[xquery-talk] Count of Distinct elements performance problem
Michael Kay
mhk at mhk.me.uk
Tue Aug 22 22:14:27 PDT 2006
Something like this:
let $sortedYears :=
for $dvalue in $sourModelYear
order by $dvalue
return string($dvalue)
(: use string() rather than /text() - strings are simpler and likely to be
smaller, and /text() is fragile in the face of comments :)
return
f:groups($sortedYears[position()>1], $sortedYears[1], 1);
declare function f:groups($seq as xs:string()*, $s as xs:string, $count as
xs:integer)
as xs:integer {
if (empty($seq))
then ()
else
if ($seq[1] eq $s)
then f:count-group($seq[position() > 1], $s, $count+1)
else (<gp value="{$s}" count="{$count}"/>,
f:count-group($seq[position() > 1], $s, 1))
}
Not tested.

§

▸ **YOUR TASKS**:
A – Convert the records from the line with "Task: Open the Тоттенгем team link" through the end of the records into a two-column CSV with the columns "ask" and "response", one row per request, each value in a single quoted field with line breaks turned into spaces. Leave the pictures out.
B – Continue the mailing-list post on counting distinct elements from where it stops.
The records that come next are separate material, unrelated to the mailing-list post above.

▸ **Word and element pointing records**:
§

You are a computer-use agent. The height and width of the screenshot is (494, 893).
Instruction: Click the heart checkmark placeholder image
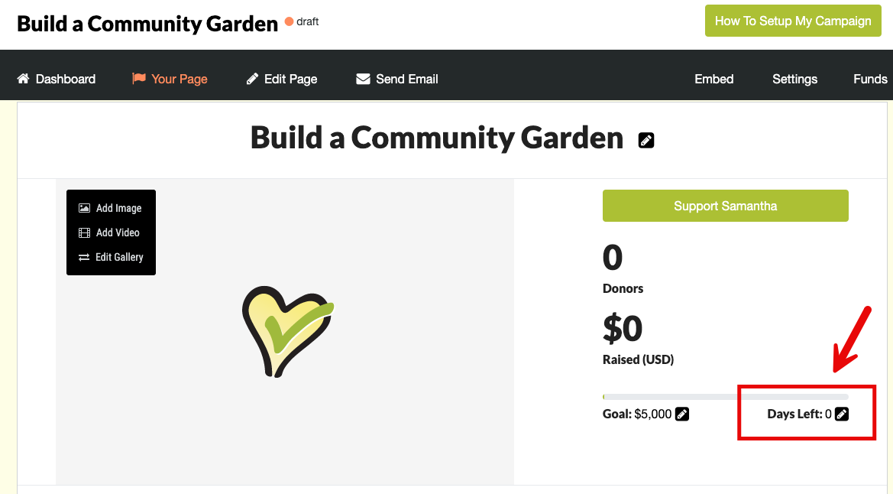(287, 331)
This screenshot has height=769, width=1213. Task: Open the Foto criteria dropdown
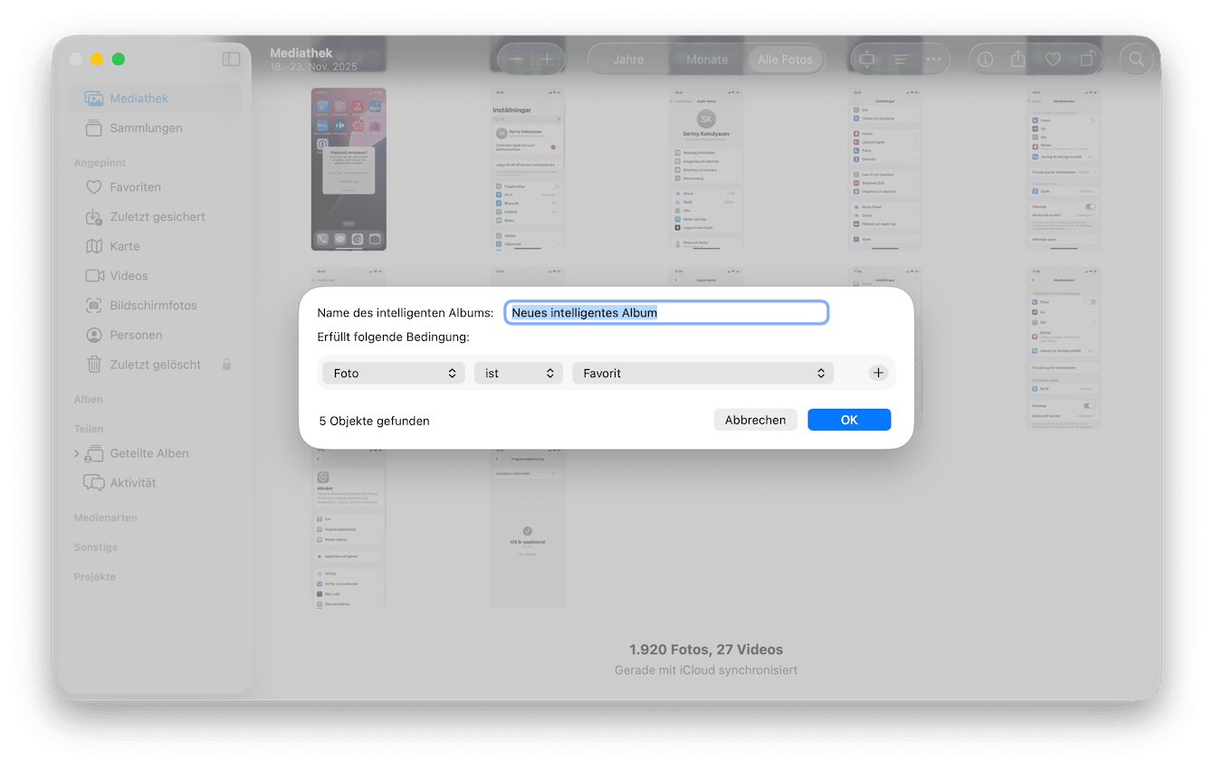[394, 373]
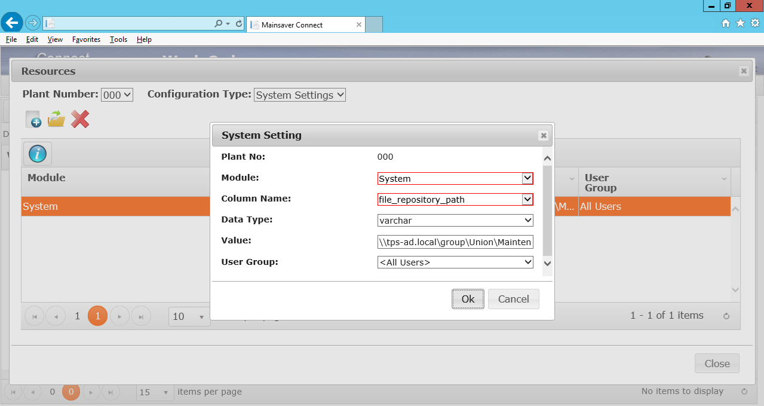Viewport: 764px width, 406px height.
Task: Expand the Data Type varchar dropdown
Action: pyautogui.click(x=527, y=220)
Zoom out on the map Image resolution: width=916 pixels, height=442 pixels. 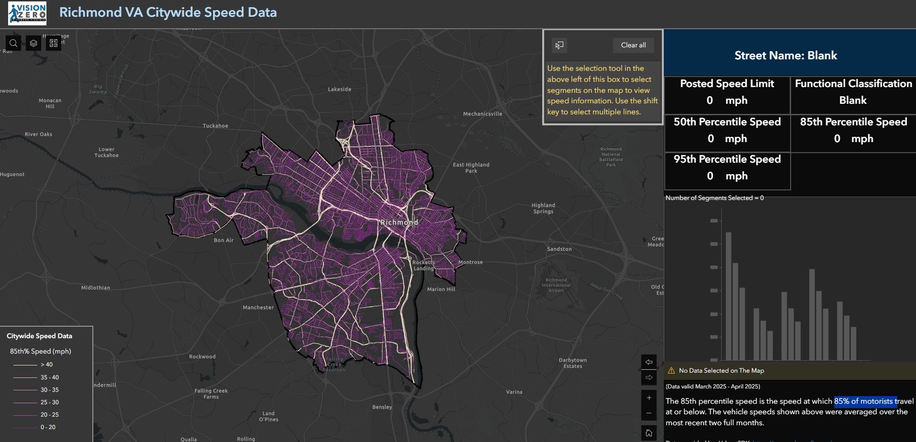click(649, 413)
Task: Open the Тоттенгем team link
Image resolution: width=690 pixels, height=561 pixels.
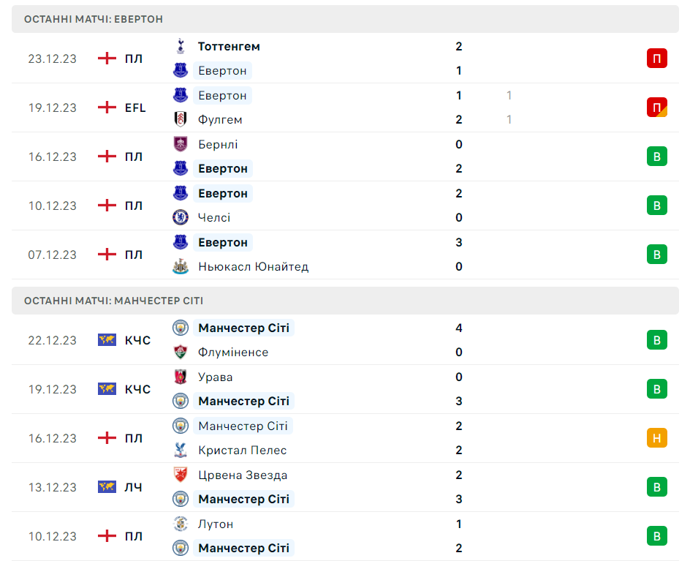Action: tap(229, 46)
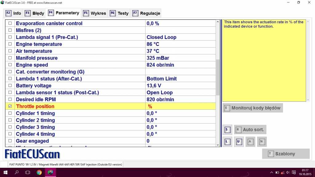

§

▸ **EXPECTED RESULTS**:
A –
ask,response
"Task: Open the Тоттенгем team link Image resolution: width=690 pixels, height=561 pixels.","Action: tap(229, 46)"

B –
This is likely to perform well if there are a small number of large groups,
less well if there's a large number of small groups - but it depends on how
good the implementation is at recursion.
Michael Kay
http://www.saxonica.com/
> -----Original Message-----
> From: Kusunam, Srinivas [mailto:SKusunam at rlpt.com]
> Sent: 22 August 2006 20:44
> To: Michael Kay; talk at xquery.com
> Subject: RE: [xquery-talk] Count of Distinct elements
> performance problem
>
> Michael,
> Thanks a lot for your reply.
>
> I understand what you are suggesting and it is a
> good idea. But I am not clear about doing positional
> grouping. Here is how I am assuming my modified XQuery would like:
>
> let $mdoc := doc('input.xml')/Body
> let $sourModelYEAR := $mdoc/Title/ModelYear return <Elements>
> <Element name="ModelYear">
> <Distribution>
> {
> for $dvalue in $sourModelYEAR/text() ------ Extract
> order by $dvalue ------ Sort
> ............
> How do we do Grouping of $dvalue i.e.
> ModelYear's (1991, 1992, 1995, 1997 etc)????????
> .............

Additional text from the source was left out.